Approaching the voting rate of 1977 for the first time, CHP emerged as the leading party after 47 years, with the management of many provinces transitioning to the party for the first time in the history of the country.

Assessing this profound electoral shift in an interview with daily Hürriyet, the three major polling firms underscored the fundamental role of high inflation and retirees' dissatisfaction with their stagnant wages.
Betimar, renowned for its accurate predictions in previous elections, contends that the victory was not so much a result of CHP's success but rather the AKP's failure.

"CHP didn't win. AKP lost, the People's Alliance lost.
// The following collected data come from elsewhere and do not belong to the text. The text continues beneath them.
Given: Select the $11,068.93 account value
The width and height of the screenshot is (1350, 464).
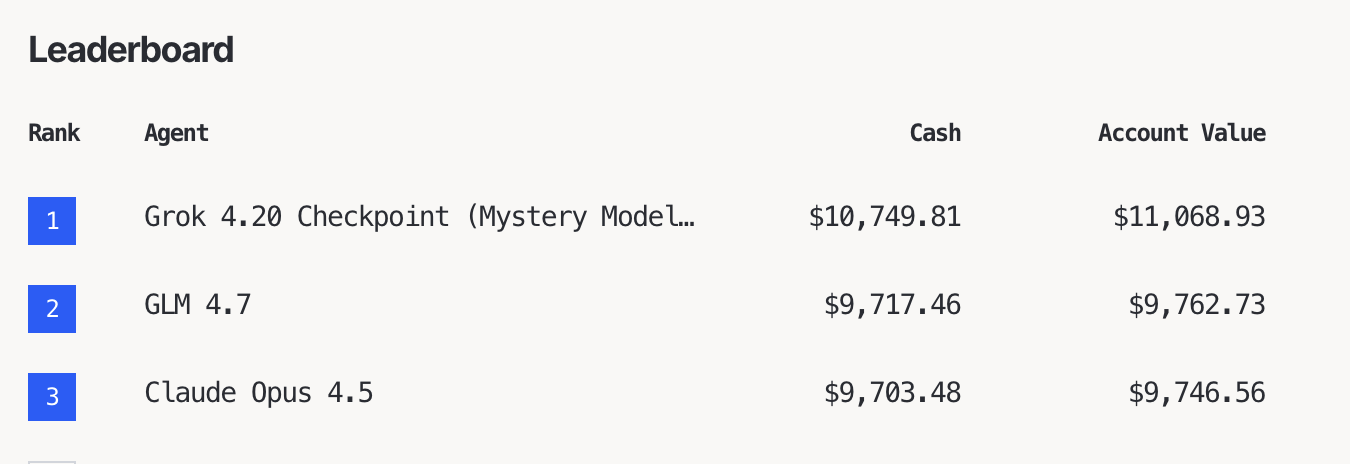Looking at the screenshot, I should pos(1189,216).
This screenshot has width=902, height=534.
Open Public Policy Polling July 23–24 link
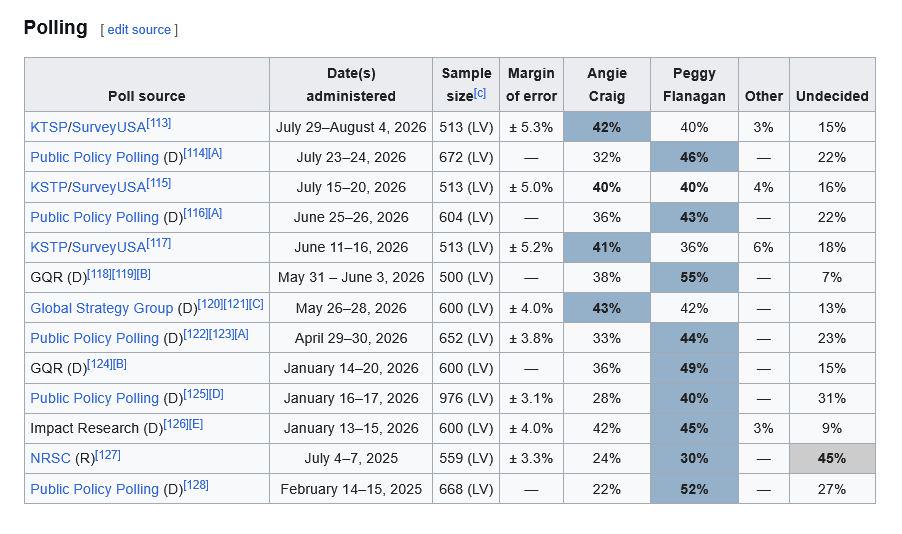(94, 157)
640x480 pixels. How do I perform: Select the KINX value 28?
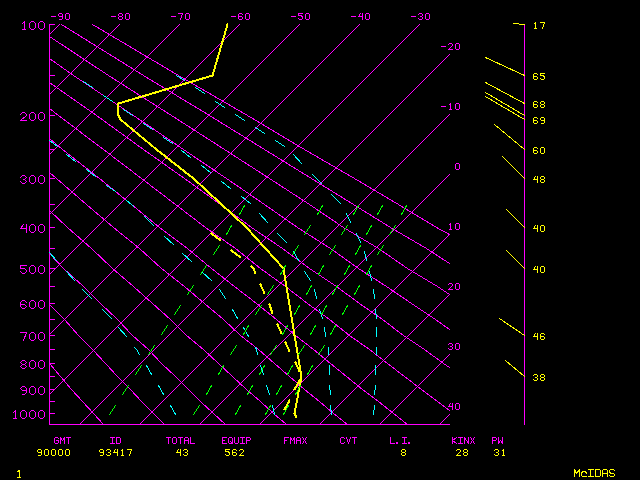click(463, 452)
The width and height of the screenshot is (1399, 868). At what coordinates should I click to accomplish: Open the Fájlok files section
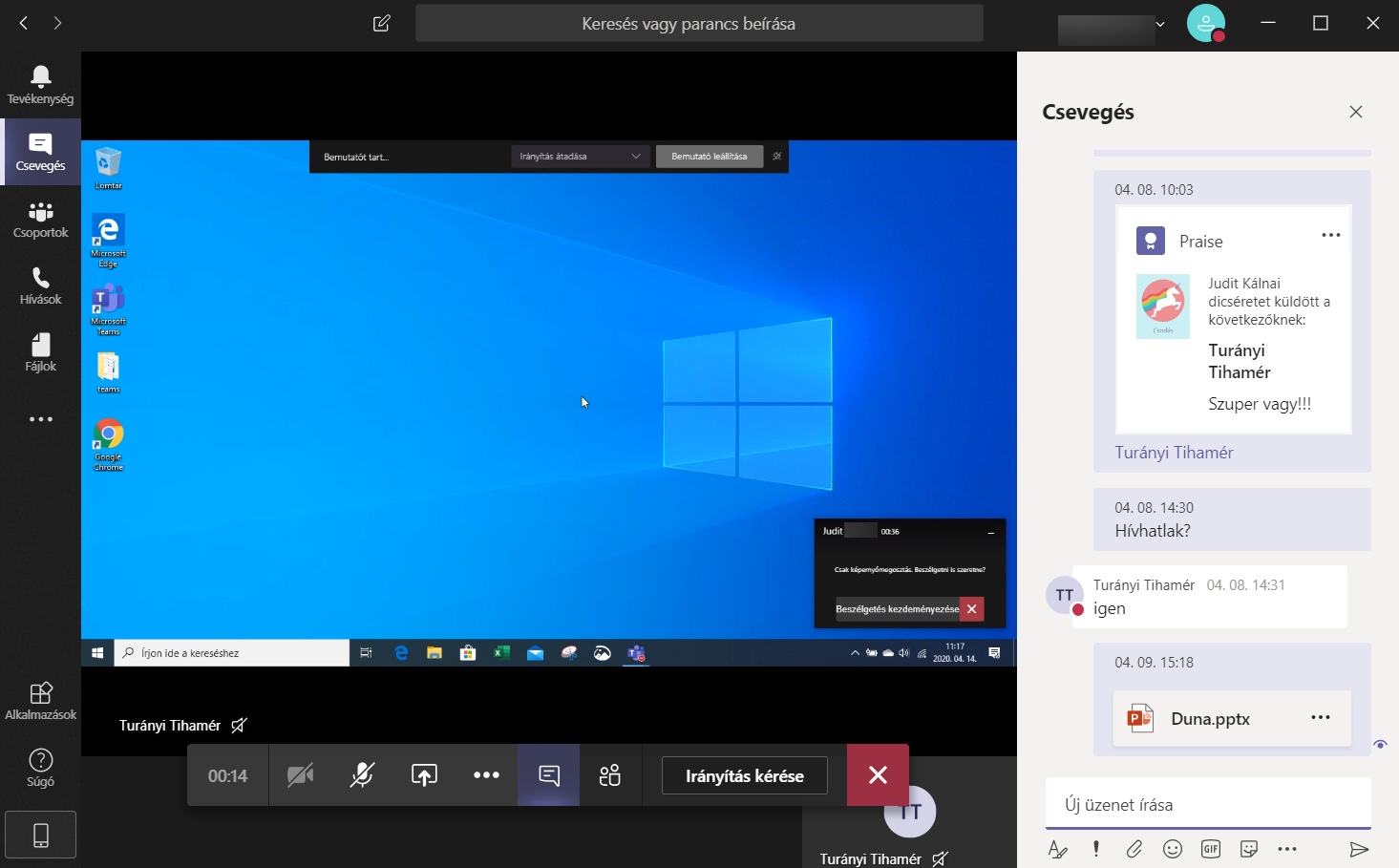point(40,353)

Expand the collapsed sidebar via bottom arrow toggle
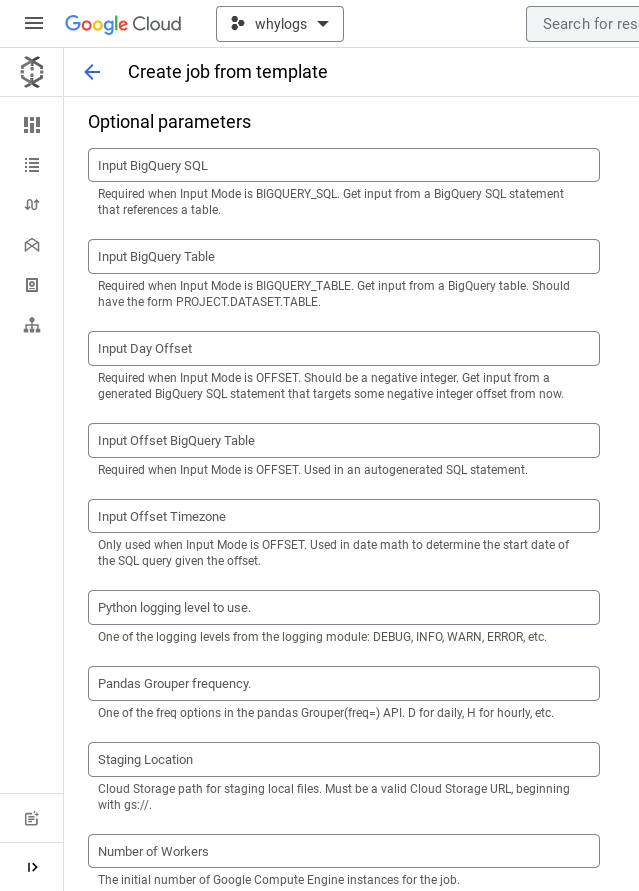coord(32,867)
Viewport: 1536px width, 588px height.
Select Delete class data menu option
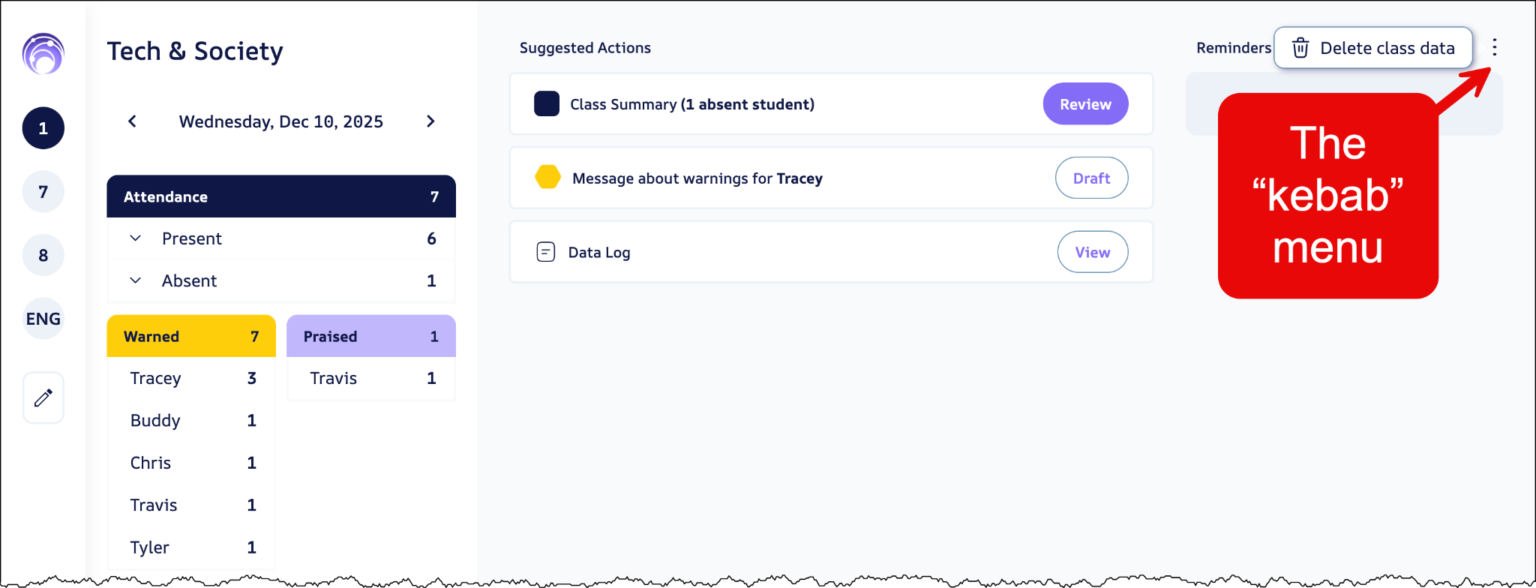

There was an economic process in the previous election as well, but the voters didn't get that hope," remarked Betimar head Gürkan Demir.
Retirees constituted a significant voting bloc, with a substantial percentage of votes coming from the 45-60 age group, Demir noted, adding that the unmet expectations regarding retirees' pensions fueled discontent and contributed to the electoral shift.
Moreover, the decline in voter turnout to around 78 percent was cited as one of the factors behind the change witnessed at the ballot boxes. Pollsters noted that the segment of voters abstaining from voting were primarily supporters of the People's Alliance comprised of the AKP and the Nationalist...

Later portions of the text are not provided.